## Supplied entries
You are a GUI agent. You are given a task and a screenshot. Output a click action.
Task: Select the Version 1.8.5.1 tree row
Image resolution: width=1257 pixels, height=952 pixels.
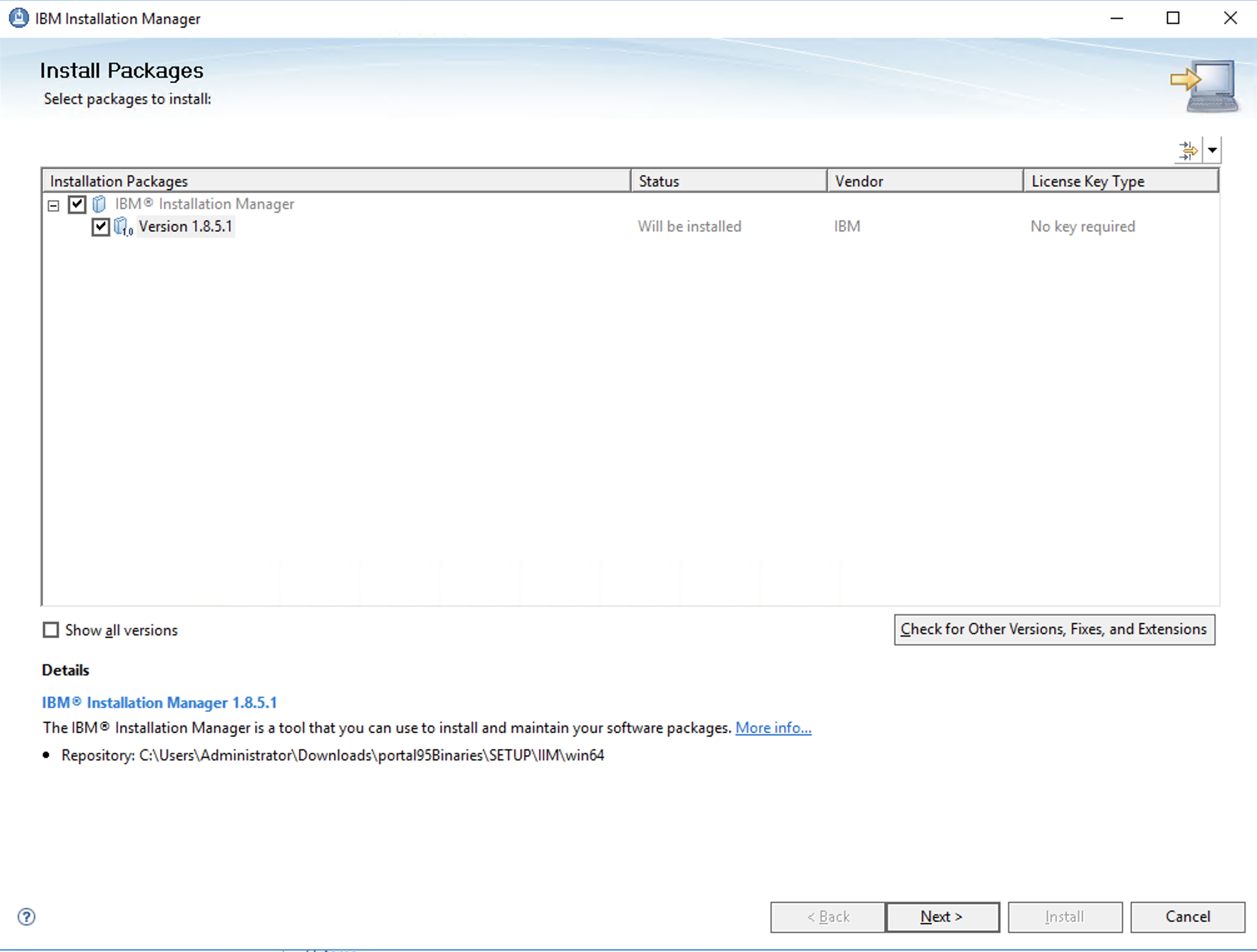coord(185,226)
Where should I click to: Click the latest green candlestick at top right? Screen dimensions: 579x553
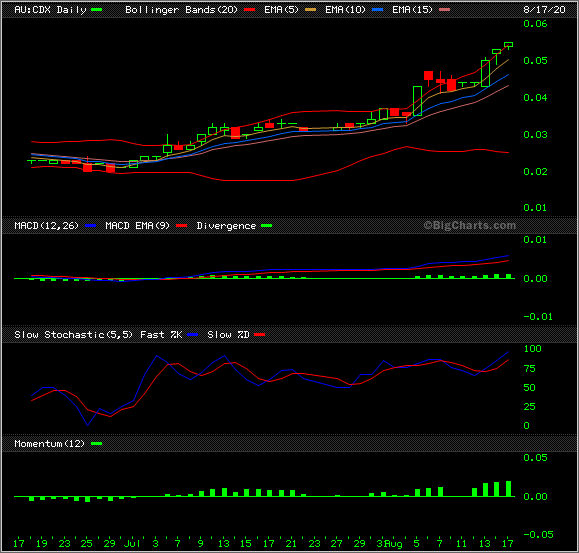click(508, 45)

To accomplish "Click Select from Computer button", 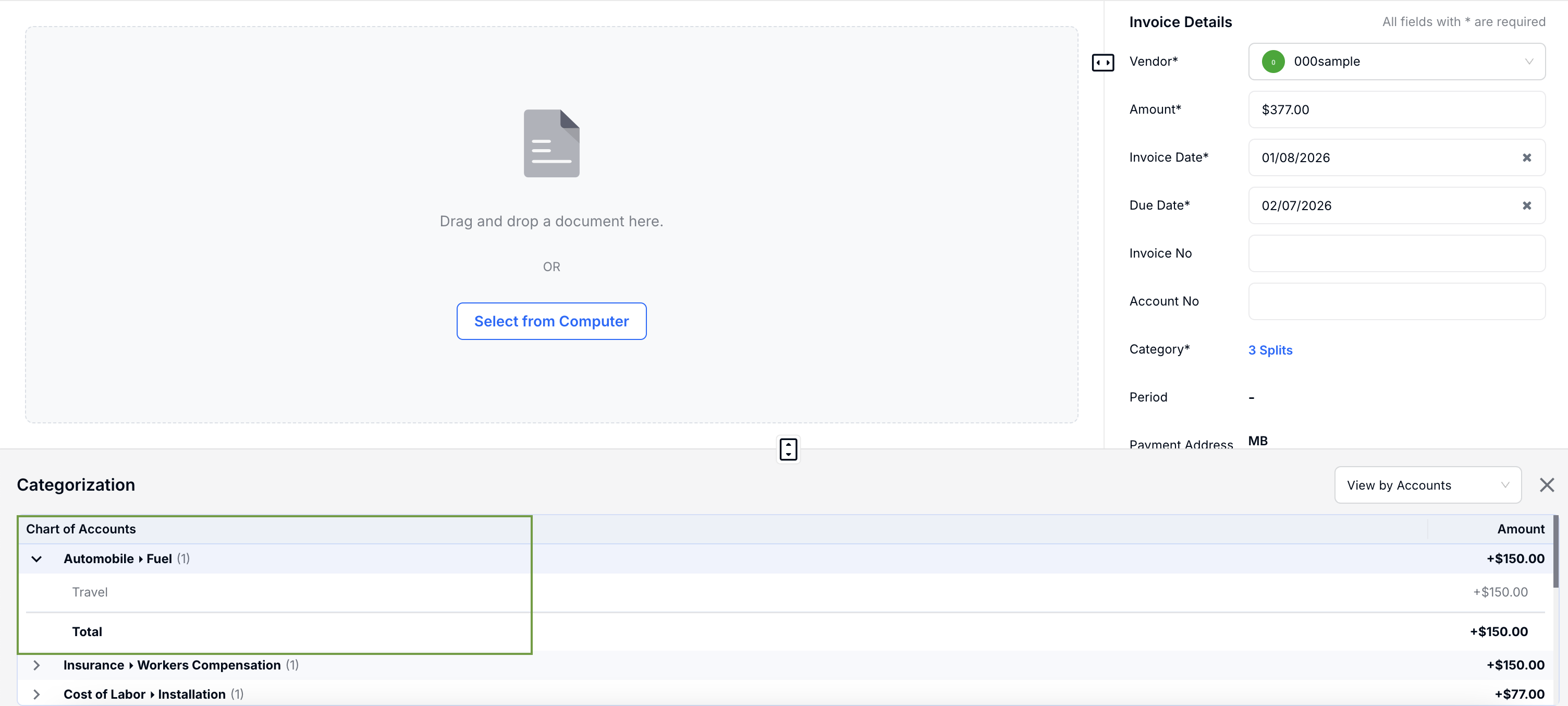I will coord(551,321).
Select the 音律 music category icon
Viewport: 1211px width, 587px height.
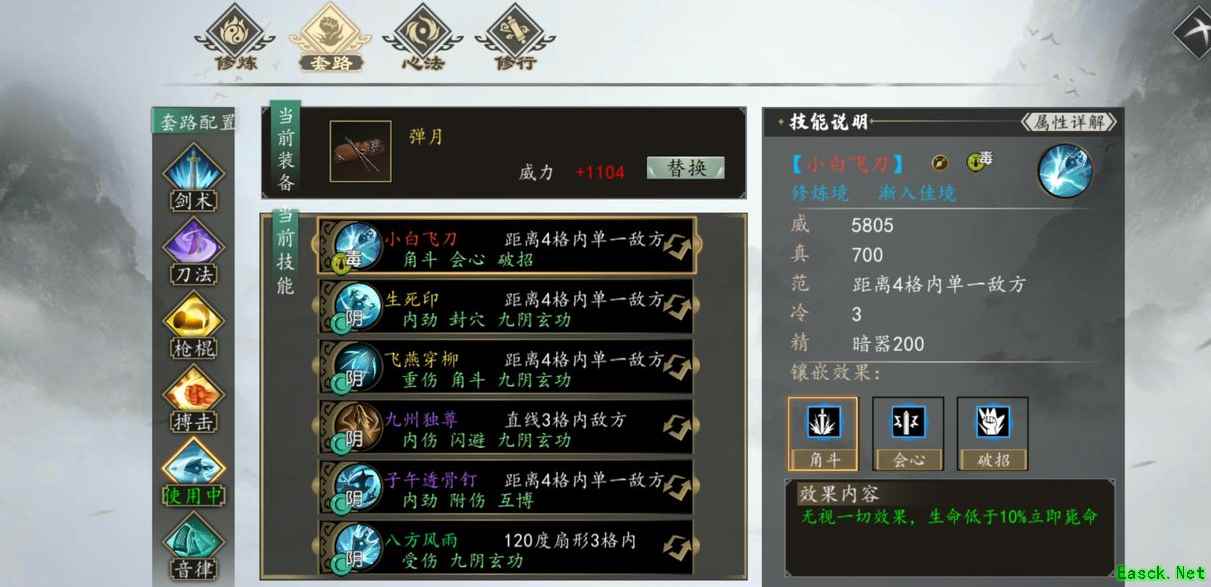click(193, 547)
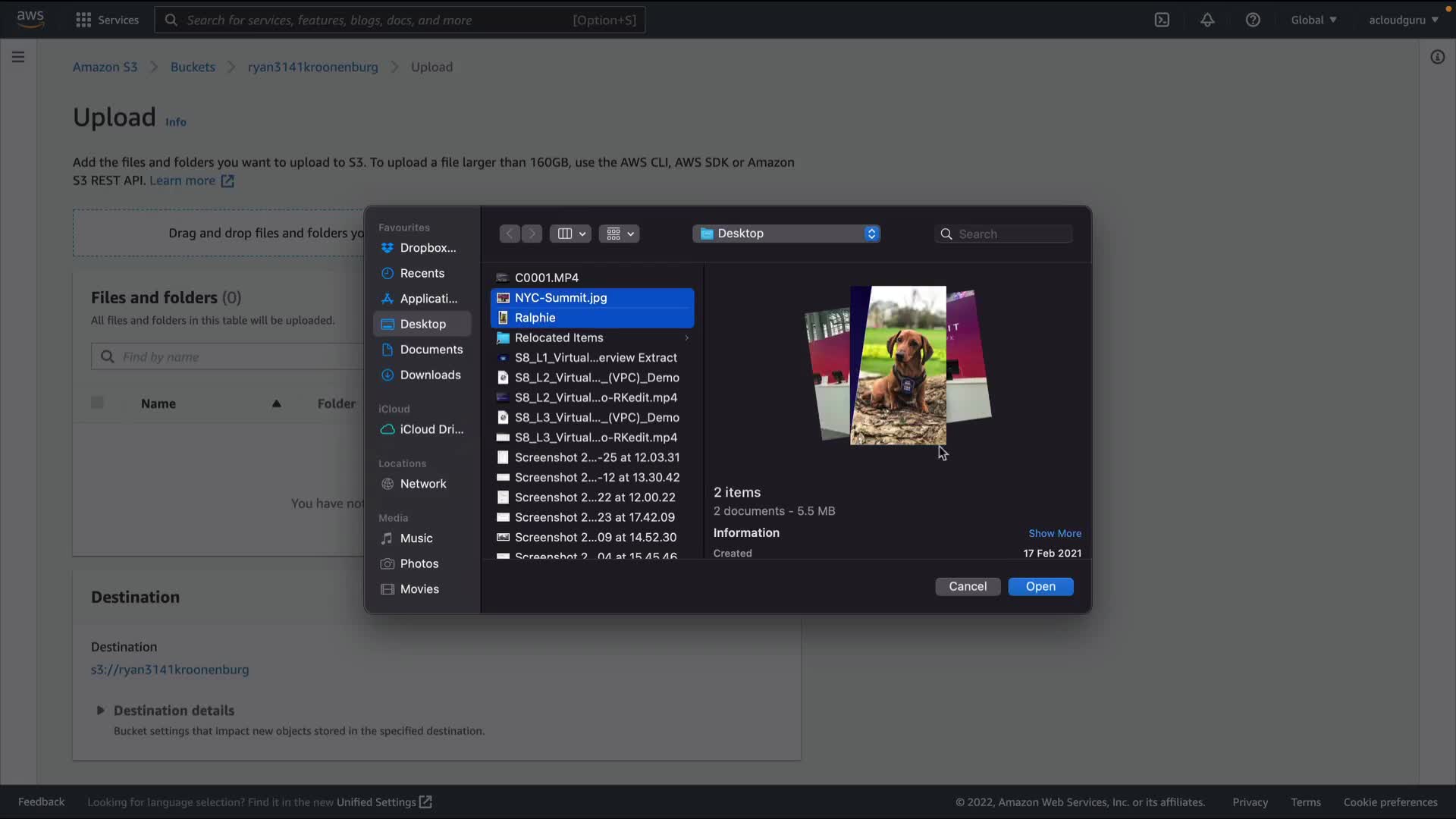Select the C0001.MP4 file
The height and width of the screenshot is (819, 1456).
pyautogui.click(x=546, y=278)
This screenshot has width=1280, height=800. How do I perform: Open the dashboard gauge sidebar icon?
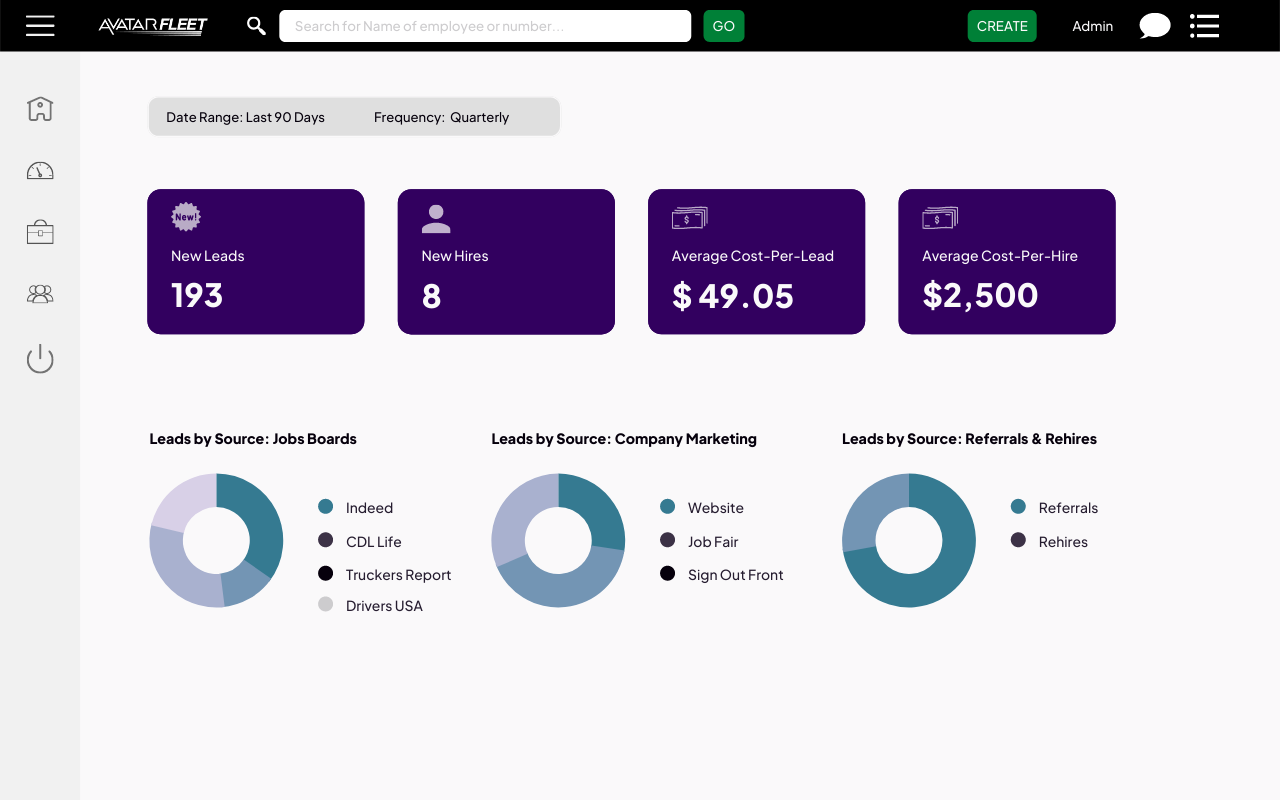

## Request
Put the lines from the one containing "Select the 音律 music category icon" through the end of the records, inclusive, into a JSON list of strings with one string per line. Skip blank lines and leave the pictures out.

## Answer below
[
  "Select the 音律 music category icon",
  "Viewport: 1211px width, 587px height.",
  "click(193, 547)",
  "Select the C0001.MP4 file",
  "The height and width of the screenshot is (819, 1456).",
  "pyautogui.click(x=546, y=278)",
  "This screenshot has width=1280, height=800. How do I perform: Open the dashboard gauge sidebar icon?"
]